§ **TASK TO COMPLETE**
From the data that follows, print exactly the lines starting at the one containing "Task: Open the #lemon8newbie hashtag link" and ending at the one containing "This screenshot has height=813, width=1456."; include both of them and nothing more.

[Collected data entries]
Content starts

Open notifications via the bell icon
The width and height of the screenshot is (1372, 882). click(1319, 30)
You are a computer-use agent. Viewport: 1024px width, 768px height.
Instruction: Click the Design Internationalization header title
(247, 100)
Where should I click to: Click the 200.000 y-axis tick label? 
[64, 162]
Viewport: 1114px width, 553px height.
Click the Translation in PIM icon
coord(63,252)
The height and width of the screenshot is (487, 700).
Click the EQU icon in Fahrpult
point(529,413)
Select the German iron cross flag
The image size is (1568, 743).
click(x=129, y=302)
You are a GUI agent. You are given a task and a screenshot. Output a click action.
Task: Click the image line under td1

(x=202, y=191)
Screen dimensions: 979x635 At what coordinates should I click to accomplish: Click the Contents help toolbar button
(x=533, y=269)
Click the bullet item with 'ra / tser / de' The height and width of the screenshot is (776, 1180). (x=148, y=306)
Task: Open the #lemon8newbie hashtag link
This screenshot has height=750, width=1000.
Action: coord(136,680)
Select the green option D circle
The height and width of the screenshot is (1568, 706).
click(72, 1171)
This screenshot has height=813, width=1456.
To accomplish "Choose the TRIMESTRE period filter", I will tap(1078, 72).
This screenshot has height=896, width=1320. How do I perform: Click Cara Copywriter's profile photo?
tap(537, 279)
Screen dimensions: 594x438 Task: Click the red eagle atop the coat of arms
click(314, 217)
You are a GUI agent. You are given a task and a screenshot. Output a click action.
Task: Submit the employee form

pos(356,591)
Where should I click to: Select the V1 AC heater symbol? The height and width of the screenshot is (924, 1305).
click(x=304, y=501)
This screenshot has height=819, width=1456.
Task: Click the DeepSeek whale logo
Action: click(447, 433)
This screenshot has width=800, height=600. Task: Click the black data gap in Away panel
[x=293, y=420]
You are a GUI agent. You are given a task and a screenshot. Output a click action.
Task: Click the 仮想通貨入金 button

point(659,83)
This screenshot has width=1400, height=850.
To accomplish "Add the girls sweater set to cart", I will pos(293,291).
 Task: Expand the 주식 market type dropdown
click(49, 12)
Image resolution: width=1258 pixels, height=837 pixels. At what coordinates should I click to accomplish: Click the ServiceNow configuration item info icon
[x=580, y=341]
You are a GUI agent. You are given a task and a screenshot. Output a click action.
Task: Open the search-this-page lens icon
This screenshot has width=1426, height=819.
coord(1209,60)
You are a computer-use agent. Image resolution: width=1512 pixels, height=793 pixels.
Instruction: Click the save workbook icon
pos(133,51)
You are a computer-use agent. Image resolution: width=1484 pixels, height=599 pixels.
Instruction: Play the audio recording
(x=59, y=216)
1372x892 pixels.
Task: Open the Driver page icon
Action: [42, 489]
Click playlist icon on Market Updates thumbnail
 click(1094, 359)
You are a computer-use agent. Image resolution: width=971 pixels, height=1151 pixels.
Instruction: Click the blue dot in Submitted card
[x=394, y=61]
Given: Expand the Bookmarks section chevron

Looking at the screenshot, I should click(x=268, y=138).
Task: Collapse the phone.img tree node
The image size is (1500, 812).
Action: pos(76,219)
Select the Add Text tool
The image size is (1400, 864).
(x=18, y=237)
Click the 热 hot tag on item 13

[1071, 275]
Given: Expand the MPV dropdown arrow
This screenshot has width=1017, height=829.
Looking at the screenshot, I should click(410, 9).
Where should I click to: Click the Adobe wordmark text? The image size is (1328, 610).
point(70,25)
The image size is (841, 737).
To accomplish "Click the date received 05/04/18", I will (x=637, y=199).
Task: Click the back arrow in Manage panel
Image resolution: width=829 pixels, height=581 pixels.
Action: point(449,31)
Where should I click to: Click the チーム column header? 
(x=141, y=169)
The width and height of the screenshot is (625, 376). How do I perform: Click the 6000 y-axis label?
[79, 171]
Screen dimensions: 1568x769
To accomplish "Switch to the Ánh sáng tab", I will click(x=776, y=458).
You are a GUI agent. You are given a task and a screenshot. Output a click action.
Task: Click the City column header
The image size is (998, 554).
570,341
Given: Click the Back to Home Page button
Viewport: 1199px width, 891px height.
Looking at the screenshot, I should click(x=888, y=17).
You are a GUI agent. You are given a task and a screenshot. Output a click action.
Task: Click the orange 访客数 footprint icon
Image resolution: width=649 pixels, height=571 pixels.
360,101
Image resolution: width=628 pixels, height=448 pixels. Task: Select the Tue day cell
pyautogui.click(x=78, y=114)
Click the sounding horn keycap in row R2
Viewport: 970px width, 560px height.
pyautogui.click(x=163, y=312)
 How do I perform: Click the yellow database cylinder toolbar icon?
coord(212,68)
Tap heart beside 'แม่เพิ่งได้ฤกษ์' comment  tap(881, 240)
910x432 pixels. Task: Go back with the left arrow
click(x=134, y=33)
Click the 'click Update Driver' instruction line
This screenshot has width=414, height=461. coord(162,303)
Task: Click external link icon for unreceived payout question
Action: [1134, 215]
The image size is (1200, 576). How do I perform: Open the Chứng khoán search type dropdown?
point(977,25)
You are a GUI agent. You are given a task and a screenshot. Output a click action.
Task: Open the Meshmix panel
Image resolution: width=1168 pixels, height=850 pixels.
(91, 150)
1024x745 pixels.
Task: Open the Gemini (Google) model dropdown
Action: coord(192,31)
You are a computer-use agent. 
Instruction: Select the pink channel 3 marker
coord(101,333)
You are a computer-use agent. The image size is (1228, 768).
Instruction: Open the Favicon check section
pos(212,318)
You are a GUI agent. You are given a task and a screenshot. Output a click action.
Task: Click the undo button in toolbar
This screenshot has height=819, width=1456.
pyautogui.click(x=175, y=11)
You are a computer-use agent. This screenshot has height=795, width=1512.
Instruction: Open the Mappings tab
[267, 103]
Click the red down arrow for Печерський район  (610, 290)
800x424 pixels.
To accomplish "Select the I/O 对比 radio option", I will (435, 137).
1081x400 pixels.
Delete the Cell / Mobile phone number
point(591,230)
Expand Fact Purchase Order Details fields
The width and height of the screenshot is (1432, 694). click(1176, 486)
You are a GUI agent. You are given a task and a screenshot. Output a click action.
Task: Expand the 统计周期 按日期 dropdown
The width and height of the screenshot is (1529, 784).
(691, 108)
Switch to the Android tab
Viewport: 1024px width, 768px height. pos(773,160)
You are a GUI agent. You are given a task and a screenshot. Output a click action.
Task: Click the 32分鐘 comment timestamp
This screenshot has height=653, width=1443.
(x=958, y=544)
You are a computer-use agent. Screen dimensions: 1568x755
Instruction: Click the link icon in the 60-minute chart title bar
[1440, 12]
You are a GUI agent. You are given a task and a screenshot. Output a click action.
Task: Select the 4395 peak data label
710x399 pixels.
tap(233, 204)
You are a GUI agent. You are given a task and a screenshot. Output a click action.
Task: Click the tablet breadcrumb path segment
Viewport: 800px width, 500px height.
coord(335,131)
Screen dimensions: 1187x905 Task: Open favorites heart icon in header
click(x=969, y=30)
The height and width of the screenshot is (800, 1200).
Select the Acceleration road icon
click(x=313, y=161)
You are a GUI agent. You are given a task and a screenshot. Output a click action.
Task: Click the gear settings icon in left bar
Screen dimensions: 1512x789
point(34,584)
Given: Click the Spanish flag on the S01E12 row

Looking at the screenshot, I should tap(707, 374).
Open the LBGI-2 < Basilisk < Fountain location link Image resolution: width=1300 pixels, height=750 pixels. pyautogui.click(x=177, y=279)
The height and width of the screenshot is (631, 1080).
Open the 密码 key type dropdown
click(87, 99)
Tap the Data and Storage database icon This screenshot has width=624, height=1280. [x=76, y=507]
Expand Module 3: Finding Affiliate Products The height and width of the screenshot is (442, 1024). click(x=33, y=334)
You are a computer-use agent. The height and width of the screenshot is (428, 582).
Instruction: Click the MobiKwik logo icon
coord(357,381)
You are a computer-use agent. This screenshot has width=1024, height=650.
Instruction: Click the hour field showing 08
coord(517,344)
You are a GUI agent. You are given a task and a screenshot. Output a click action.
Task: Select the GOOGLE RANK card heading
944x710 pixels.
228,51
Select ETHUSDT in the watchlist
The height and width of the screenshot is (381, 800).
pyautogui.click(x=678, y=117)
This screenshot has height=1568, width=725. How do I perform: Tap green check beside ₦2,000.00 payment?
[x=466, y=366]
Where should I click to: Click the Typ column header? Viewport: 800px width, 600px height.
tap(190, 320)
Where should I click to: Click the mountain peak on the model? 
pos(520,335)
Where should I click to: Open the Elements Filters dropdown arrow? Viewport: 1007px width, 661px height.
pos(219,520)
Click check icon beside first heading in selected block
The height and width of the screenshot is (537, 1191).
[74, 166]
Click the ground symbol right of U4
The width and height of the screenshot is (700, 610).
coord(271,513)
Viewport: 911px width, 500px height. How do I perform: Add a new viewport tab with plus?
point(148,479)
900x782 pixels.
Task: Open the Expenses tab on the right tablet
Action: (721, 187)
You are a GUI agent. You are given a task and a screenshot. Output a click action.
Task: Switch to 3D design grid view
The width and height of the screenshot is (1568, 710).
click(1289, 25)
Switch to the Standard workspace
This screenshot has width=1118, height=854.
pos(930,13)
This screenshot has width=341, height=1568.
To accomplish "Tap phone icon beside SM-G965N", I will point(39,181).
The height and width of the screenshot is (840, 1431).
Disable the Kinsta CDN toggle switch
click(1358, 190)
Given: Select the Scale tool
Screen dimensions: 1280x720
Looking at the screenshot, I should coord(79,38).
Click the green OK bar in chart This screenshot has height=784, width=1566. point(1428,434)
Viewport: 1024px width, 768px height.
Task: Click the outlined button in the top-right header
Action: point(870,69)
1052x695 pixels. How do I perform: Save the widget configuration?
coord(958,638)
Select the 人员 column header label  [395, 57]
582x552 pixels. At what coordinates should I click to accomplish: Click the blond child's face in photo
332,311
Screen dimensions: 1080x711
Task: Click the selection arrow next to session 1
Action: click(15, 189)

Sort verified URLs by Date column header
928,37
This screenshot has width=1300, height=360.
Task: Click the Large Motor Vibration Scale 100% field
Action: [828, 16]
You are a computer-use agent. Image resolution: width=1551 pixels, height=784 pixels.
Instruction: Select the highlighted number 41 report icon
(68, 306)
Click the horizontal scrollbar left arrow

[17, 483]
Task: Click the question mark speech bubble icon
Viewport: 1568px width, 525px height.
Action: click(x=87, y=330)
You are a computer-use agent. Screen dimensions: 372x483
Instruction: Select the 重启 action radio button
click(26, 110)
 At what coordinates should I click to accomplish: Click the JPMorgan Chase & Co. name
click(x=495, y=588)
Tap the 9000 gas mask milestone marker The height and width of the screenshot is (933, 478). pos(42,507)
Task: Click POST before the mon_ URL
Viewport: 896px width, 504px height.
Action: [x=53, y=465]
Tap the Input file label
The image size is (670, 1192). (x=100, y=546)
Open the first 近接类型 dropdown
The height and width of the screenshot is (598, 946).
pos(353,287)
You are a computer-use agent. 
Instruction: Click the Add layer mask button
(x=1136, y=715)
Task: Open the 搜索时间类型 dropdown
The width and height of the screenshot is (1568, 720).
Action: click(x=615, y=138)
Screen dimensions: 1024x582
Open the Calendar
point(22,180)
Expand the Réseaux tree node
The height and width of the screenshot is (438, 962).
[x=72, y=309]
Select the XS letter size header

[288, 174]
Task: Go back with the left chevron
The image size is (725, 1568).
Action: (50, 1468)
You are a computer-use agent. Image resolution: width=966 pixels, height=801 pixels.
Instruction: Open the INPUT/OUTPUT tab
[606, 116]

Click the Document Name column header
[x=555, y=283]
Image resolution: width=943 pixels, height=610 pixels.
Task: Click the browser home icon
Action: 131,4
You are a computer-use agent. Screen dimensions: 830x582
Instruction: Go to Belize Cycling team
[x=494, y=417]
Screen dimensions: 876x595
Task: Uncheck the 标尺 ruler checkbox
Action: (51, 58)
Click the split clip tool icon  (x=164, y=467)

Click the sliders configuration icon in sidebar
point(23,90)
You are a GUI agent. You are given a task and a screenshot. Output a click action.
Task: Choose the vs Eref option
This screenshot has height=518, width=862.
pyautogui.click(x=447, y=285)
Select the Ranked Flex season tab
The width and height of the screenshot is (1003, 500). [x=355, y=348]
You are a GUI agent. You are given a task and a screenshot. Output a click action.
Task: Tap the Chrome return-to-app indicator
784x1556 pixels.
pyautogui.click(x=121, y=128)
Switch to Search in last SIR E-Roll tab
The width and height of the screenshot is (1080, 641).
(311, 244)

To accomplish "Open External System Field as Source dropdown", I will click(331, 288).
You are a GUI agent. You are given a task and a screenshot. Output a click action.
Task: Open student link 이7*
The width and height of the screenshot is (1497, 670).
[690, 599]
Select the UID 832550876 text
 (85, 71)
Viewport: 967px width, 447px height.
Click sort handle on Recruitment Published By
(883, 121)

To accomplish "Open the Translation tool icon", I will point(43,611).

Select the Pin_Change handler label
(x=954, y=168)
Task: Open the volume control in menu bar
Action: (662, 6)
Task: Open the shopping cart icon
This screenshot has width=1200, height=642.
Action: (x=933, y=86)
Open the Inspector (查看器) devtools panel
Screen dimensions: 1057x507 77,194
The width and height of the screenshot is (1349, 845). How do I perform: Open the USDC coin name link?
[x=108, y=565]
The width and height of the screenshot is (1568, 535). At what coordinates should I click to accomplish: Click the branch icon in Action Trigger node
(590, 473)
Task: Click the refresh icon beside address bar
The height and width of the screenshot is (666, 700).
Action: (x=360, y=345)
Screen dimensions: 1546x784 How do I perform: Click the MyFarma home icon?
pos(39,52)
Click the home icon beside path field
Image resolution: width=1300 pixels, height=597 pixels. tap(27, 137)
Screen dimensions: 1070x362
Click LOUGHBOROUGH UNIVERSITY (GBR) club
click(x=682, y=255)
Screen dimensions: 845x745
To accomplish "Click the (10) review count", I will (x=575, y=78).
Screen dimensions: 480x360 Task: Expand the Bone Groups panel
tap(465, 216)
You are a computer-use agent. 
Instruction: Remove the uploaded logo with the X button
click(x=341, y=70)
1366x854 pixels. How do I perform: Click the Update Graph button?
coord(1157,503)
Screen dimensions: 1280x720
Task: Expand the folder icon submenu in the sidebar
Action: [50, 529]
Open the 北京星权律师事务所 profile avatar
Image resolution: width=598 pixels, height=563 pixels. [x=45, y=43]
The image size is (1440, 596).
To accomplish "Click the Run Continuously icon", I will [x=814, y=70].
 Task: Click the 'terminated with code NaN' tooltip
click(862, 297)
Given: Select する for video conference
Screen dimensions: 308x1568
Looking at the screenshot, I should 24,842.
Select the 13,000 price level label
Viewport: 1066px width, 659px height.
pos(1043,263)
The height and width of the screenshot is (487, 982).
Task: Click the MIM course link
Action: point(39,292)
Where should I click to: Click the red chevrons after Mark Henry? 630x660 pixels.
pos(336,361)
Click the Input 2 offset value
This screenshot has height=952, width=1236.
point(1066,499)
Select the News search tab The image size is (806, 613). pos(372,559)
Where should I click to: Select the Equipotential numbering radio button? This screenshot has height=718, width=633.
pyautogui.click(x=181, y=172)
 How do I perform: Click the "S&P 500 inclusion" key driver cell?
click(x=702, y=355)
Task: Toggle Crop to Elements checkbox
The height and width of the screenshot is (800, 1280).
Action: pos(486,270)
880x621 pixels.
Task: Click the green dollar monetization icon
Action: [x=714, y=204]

Content ends

§ **RESULT**
Task: Open the #lemon8newbie hashtag link
This screenshot has height=750, width=1000.
Action: coord(136,680)
Select the green option D circle
The height and width of the screenshot is (1568, 706).
click(72, 1171)
This screenshot has height=813, width=1456.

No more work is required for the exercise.